=== Requirement ===
What are the lines, copied exactly, from the one containing "Click the Troy app title" through the last line of the records below, both included?

=== Dataset entries ===
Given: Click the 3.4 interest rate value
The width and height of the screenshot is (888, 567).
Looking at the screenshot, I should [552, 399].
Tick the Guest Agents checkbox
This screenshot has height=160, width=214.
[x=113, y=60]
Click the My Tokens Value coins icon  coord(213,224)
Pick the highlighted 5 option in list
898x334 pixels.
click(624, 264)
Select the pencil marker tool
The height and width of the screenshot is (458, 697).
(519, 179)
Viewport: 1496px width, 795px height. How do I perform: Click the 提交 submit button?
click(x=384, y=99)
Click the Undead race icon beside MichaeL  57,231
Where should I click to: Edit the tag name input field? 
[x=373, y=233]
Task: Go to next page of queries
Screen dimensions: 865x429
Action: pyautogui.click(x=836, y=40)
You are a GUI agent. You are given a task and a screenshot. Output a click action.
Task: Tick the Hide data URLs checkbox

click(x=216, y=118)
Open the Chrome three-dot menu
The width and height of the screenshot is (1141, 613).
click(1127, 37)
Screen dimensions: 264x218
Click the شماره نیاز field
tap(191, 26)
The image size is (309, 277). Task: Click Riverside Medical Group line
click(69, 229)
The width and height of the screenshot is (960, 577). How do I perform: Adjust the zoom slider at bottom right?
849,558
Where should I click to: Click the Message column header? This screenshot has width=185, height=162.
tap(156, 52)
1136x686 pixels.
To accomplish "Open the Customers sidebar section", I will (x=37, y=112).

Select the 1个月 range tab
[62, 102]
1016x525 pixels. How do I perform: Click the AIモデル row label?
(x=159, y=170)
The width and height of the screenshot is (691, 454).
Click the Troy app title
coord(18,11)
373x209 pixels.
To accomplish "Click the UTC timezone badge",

=== Solution below ===
Click the Troy app title
coord(18,11)
373x209 pixels.
To accomplish "Click the UTC timezone badge",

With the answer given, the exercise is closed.